Extract provided —
#####

11 February, 2024

Inspiring the brightest young minds

Women In Science - Women In Science
International Women In Science Day

Women and girls play a critical role in science and technology communities. We are fortunate to have an incredible array of aspirational female scientists and technicians who inspire the brilliant young minds of tomorrow here at OIC. To celebrate International Women and Girls in Science day, enjoy this snapshot of some of our brilliant Women In Science! 


We asked one of our very own Women In Science, Biology Lead, Su McRae to share with us few insights to celebrate this important day.



It's not magic, it's Biology...
Su McRae
Lead Biology, Oxford International College

Where did your love of science come from?

Biology was my favourite at School, I love the day to day applications to everyday life, such as how your own body works. The basics are so useful to everyone! Plus, using plant biology in my garden to help it thrive!

#####

Entries supplied —

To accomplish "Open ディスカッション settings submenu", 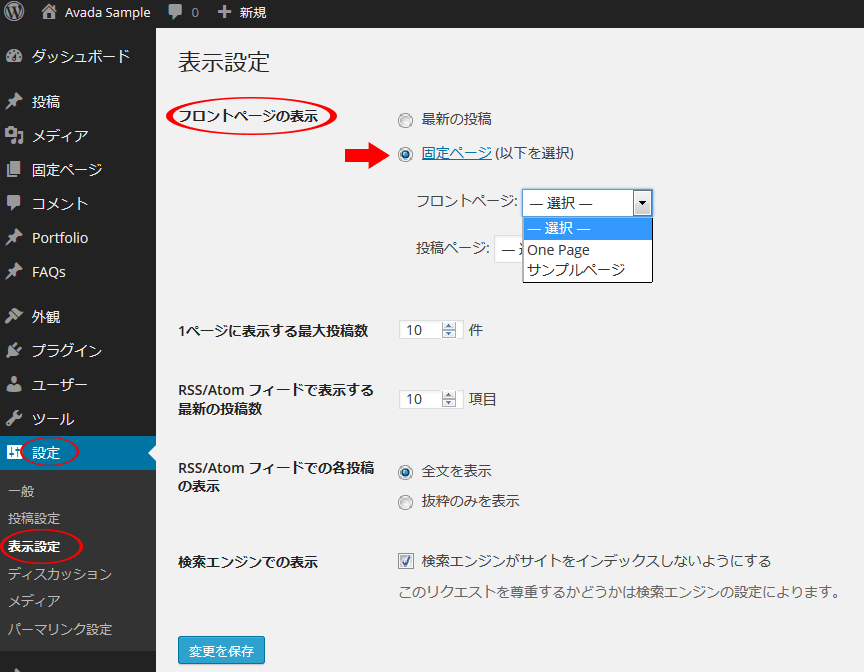I will [60, 574].
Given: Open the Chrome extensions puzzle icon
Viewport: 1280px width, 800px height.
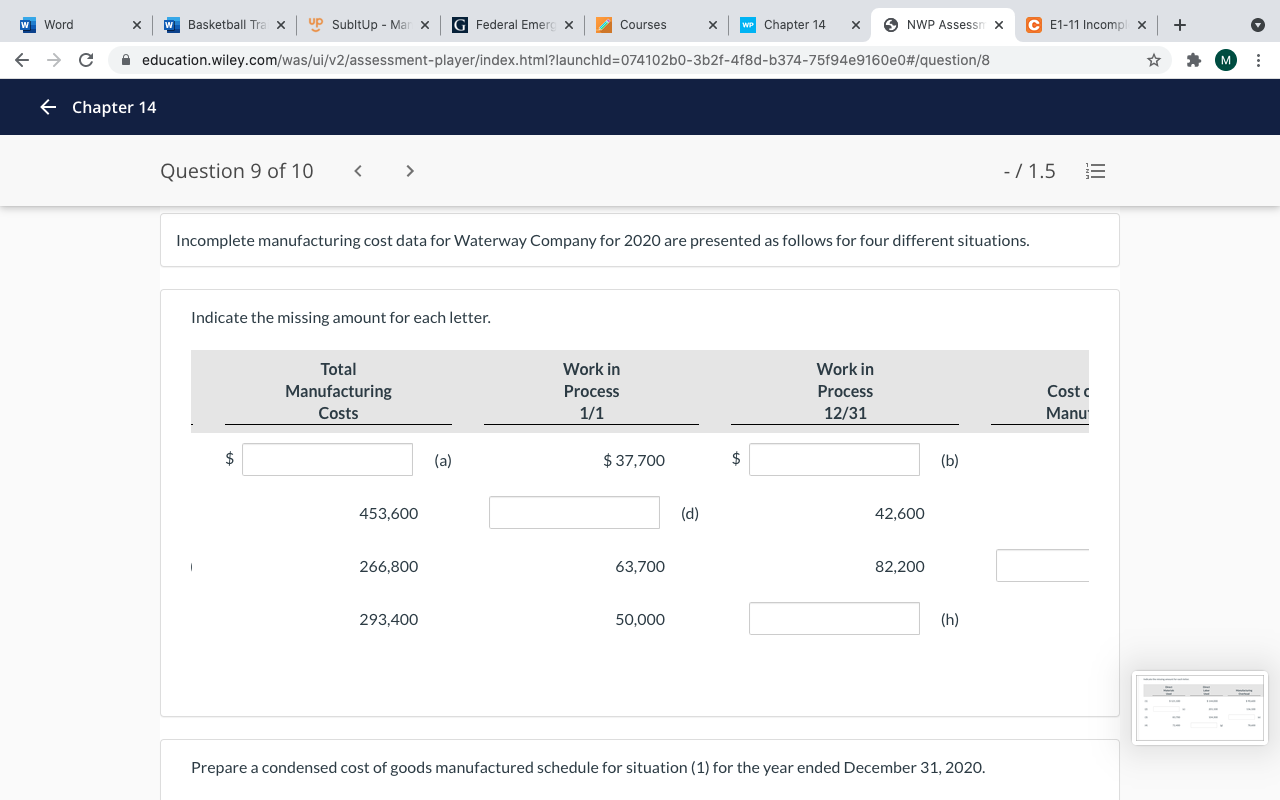Looking at the screenshot, I should (x=1193, y=59).
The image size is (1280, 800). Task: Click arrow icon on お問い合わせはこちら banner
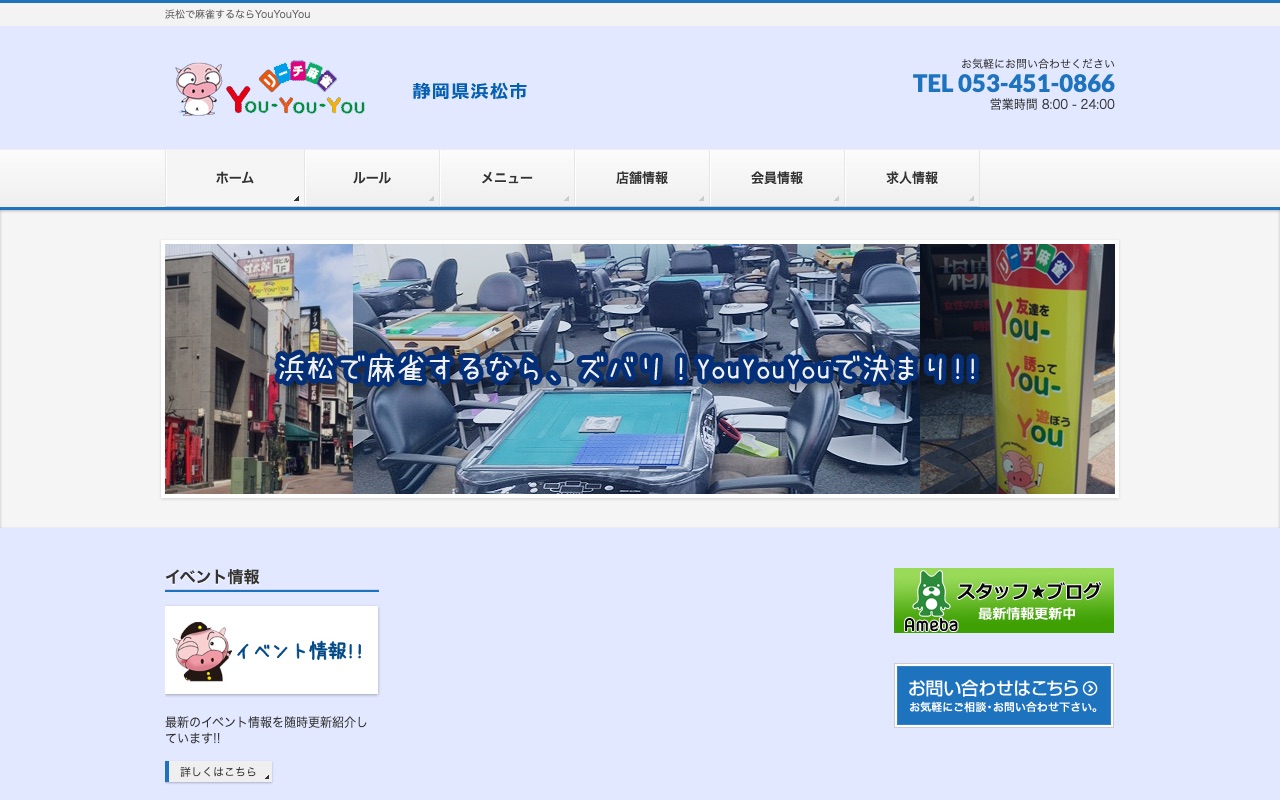(1090, 688)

#####

Action item — On the Women In Science page, what does Su McRae say she uses plant biology for? The records are separate material and have no connection to the Women In Science page.

Task result — She uses it in her garden to help it thrive.